#### ASSIGNED TASK:
The complete data, repeated exactly, should form your response.

[Stored items from a collection]
>>>

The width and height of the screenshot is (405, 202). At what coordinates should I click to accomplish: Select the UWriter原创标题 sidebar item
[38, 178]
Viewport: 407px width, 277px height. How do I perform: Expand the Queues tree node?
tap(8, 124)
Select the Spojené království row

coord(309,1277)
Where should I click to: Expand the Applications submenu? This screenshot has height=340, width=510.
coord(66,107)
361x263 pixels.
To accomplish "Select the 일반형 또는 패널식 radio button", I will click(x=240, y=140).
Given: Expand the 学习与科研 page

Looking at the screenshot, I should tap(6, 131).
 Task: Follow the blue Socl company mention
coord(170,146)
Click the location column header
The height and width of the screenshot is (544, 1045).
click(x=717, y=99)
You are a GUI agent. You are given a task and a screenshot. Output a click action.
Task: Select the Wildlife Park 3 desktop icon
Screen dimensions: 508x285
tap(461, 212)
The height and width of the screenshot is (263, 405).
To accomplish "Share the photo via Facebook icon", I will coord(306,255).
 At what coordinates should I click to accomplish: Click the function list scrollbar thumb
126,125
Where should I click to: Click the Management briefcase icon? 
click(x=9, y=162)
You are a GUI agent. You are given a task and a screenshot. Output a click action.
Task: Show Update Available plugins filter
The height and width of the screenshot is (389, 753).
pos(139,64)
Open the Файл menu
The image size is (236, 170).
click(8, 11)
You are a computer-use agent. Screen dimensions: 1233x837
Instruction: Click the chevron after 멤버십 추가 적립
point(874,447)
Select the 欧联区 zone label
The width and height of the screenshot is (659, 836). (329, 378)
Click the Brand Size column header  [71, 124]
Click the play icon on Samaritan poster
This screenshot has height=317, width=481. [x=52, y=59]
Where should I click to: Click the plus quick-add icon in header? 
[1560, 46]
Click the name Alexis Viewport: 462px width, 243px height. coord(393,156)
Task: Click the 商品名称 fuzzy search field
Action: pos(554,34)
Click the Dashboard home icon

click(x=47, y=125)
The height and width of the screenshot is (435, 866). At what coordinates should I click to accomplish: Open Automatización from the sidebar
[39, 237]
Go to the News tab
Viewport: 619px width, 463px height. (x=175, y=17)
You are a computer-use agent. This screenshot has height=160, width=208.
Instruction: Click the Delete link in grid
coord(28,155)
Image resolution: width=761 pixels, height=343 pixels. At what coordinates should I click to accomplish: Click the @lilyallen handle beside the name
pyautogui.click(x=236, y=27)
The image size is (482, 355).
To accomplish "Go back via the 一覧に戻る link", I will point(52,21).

<<<

#### EXERCISE ANSWER:
The width and height of the screenshot is (405, 202). At what coordinates should I click to accomplish: Select the UWriter原创标题 sidebar item
[38, 178]
Viewport: 407px width, 277px height. How do I perform: Expand the Queues tree node?
tap(8, 124)
Select the Spojené království row

coord(309,1277)
Where should I click to: Expand the Applications submenu? This screenshot has height=340, width=510.
coord(66,107)
361x263 pixels.
To accomplish "Select the 일반형 또는 패널식 radio button", I will click(x=240, y=140).
Given: Expand the 学习与科研 page

Looking at the screenshot, I should tap(6, 131).
 Task: Follow the blue Socl company mention
coord(170,146)
Click the location column header
The height and width of the screenshot is (544, 1045).
click(x=717, y=99)
You are a GUI agent. You are given a task and a screenshot. Output a click action.
Task: Select the Wildlife Park 3 desktop icon
Screen dimensions: 508x285
tap(461, 212)
The height and width of the screenshot is (263, 405).
To accomplish "Share the photo via Facebook icon", I will coord(306,255).
 At what coordinates should I click to accomplish: Click the function list scrollbar thumb
126,125
Where should I click to: Click the Management briefcase icon? 
click(x=9, y=162)
You are a GUI agent. You are given a task and a screenshot. Output a click action.
Task: Show Update Available plugins filter
The height and width of the screenshot is (389, 753).
pos(139,64)
Open the Файл menu
The image size is (236, 170).
click(8, 11)
You are a computer-use agent. Screen dimensions: 1233x837
Instruction: Click the chevron after 멤버십 추가 적립
point(874,447)
Select the 欧联区 zone label
The width and height of the screenshot is (659, 836). (329, 378)
Click the Brand Size column header  [71, 124]
Click the play icon on Samaritan poster
This screenshot has height=317, width=481. [x=52, y=59]
Where should I click to: Click the plus quick-add icon in header? 
[1560, 46]
Click the name Alexis Viewport: 462px width, 243px height. coord(393,156)
Task: Click the 商品名称 fuzzy search field
Action: pos(554,34)
Click the Dashboard home icon

click(x=47, y=125)
The height and width of the screenshot is (435, 866). At what coordinates should I click to accomplish: Open Automatización from the sidebar
[39, 237]
Go to the News tab
Viewport: 619px width, 463px height. (x=175, y=17)
You are a computer-use agent. This screenshot has height=160, width=208.
Instruction: Click the Delete link in grid
coord(28,155)
Image resolution: width=761 pixels, height=343 pixels. At what coordinates should I click to accomplish: Click the @lilyallen handle beside the name
pyautogui.click(x=236, y=27)
The image size is (482, 355).
To accomplish "Go back via the 一覧に戻る link", I will point(52,21).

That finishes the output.